University of California at Berkeley integrative biology professor Tim White, co-director of the project, called it "the most detailed snapshot we have of one of the earliest hominids and of what Africa was like 4.4 million years ago."
The first Ardipithecus ramidus bone, a tooth, was found in the Afar desert region of Ethiopia in 1992. The find was made 18 years after the 3.2 million-year-old partial skeleton of Lucy, known as Australopithecus afarensis and previously the earliest known hominid, was discovered in a different part of the same region.
In 1994, the first bone of the now rebuilt skeleton, nicknamed Ardi, was located. Since then, 125 other bone fragments of the skeleton were recovered.
The reconstruction now shows a 4-foot-tall creature believed to have walked upright for short distances and able to carry objects while walking, but which still lived primarily in the trees.
Ardi probably weighed about 110 pounds, had a small face and a brain about the size of a chimpanzee, one-fifth the size of a human brain, according to White.
CT scans of Ardi's tooth enamel revealed the creature was an omnivore.

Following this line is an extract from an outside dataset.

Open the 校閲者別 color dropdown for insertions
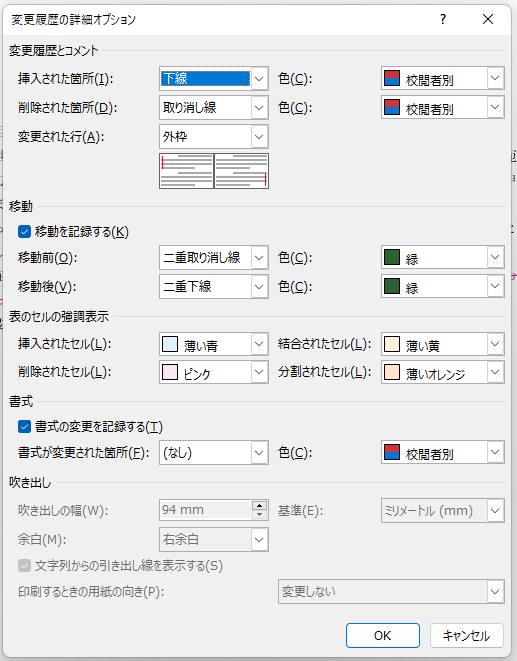The width and height of the screenshot is (517, 661). 443,78
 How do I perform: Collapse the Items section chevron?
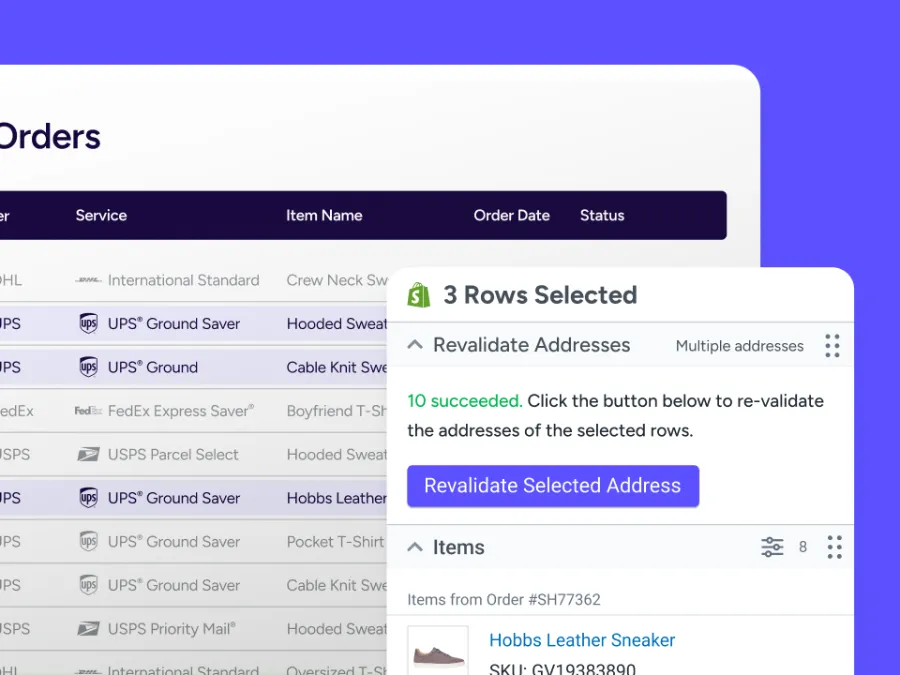(x=415, y=547)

The team believes Ardipithecus searched the ground for plants, mushrooms, invertebrates and possibly small vertebrates.
Ardipithecus ramidus represents the first known hominid to have arisen since the hominid line that evolved into humans split 6 million years ago from the line that led to chimpanzees, our closing living relatives.
The comparative differences with the Lucy skeleton, which was better adapted for walking on the ground, suggest that "hominids became fundamentally terrestrial only at the Australopithecus stage of evolution," White said.
The group's findings are detailed in the Oct. 2 issue of the journal Science.